Mit Provokation, Charme und Witz könne man sich effektiv gegen Mitbewerber absetzen. "Arbeiten Sie mit Überraschungsmomenten, irritieren Sie die Menschen. Provozierende und witzige Werbestrategien von Sixt und Mini haben die Verkaufszahlen dieser Unternehmen positiv gefördert." Ein besonders ungewöhnliches Beispiel sei der katholischen Kirche gelungen: Diese suche mit einem so genannten „Beichtmobil“ auf diversen Festen den Kontakt zu den Menschen. Dabei werden vor allem diejenigen angesprochen, die normalerweise nicht mehr den Weg in die Kirche finden – mit Erfolg. "Die Menschen stehen sogar Schlange vor dem Bus", so Hilker.

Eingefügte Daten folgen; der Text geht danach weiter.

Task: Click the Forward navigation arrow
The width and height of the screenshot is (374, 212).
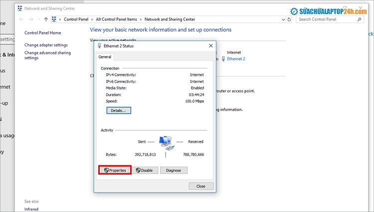Action: [x=31, y=19]
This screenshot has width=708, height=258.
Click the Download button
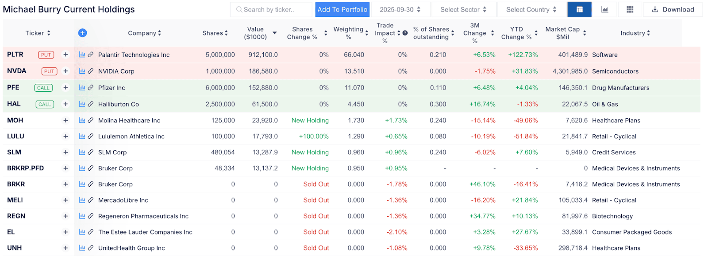[x=673, y=10]
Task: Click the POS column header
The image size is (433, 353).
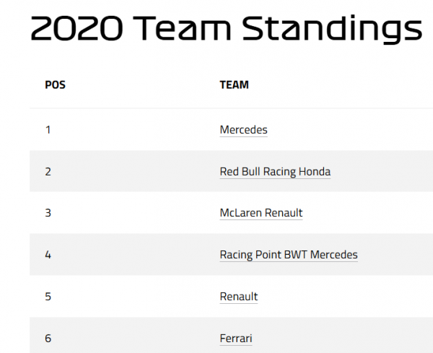Action: (56, 84)
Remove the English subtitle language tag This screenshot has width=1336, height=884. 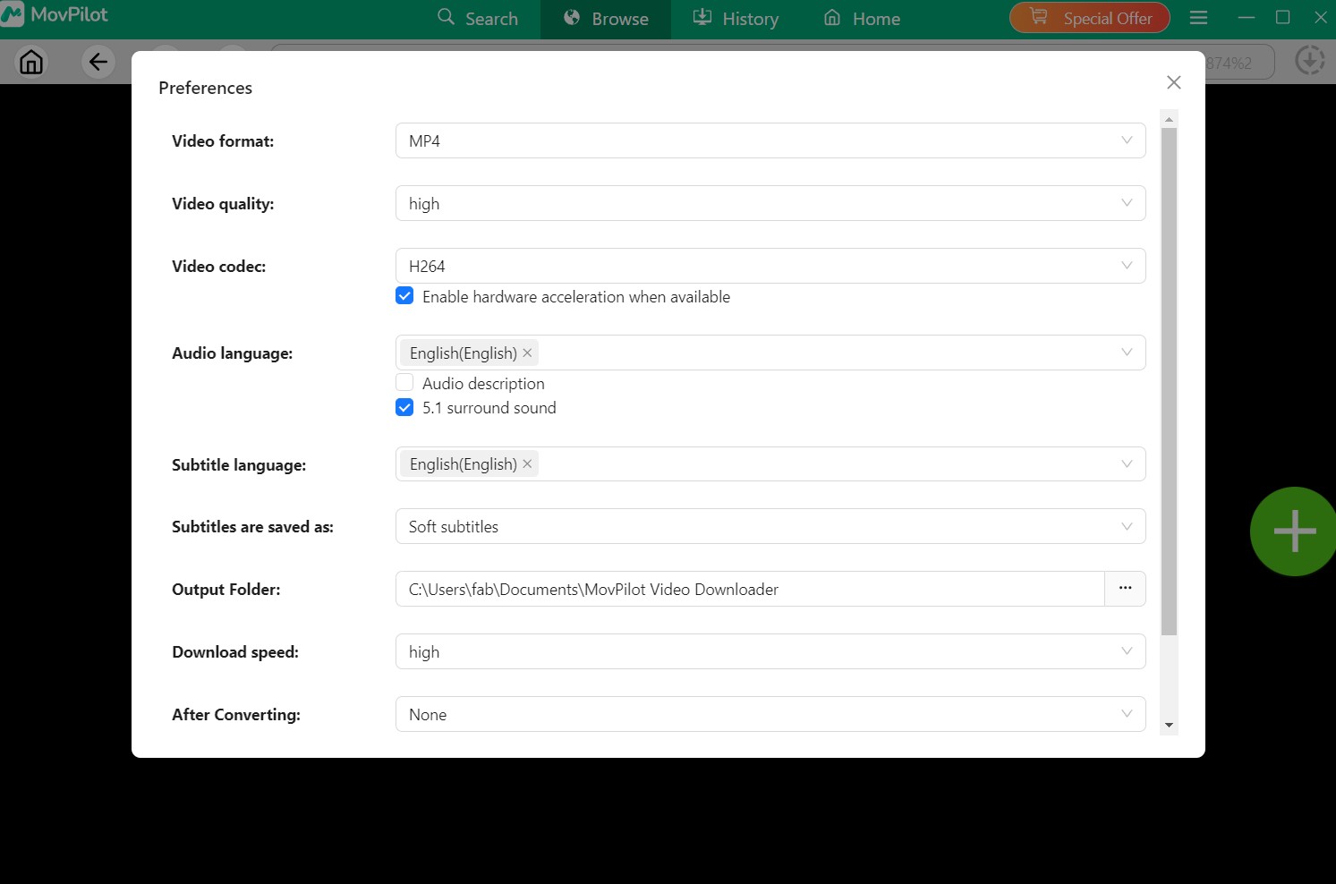[527, 463]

Eine simple Schematisierung des Kunden, wie dies früher oft geschehen sei, sei heute nicht mehr hilfreich. Weitaus wichtiger sei es, dass der Vermittler die Werte des Kunden anspreche, zum Beispiel die Versorgung der Familie oder der Schutz der eigenen Gesundheit.

Das eigene Unternehmen klar strukturieren
Viele Vermittlerbetriebe arbeiten unprofessionell. Obwohl sie sich dessen bewusst sind, ignorieren viele Inhaber das Problem. Steffen Ritter, Leiter der Agentur Ritter, riet den Fachtag-Teilnehmer deshalb, die Struktur und Arbeitsweise ihres Unternehmens kritisch zu hinterfragen. So müsste sich der Vermittler unter anderem einige Fragen stellen: Welchen Kundenkreis betreue ich eigentlich? Kann ich mit diesen Kunden auch in Zukunft noch Zusatzgeschäfte akquirieren? Wissen meine Mitarbeiter, was ich von ihnen will? Wie kann sich das Unternehmen von mir emanzipieren?

Viele Vermittler fehle Überblick, welche Leistungspakete sie anbieten, entwickelten sich erst, wenn eine gewisse Schmerzgrenze erreicht wäre – mit bekannten Gründen wie Kostenexplosion oder privaten Problemen - oder meinten, alle Aufgaben selbst erledigen zu müssen. "Viele Unternehmen machen vieles irgendwie. Solange es aber in unserem Kopf chaotisch ist, können unsere Mitarbeiter nur noch zum Chaos beitragen", kommentierte Ritter die Situation vieler Vermittlerbetriebe. Doch er machte den Zuhörern auch Mut: "Keine Firma ist zu klein für Entwicklung."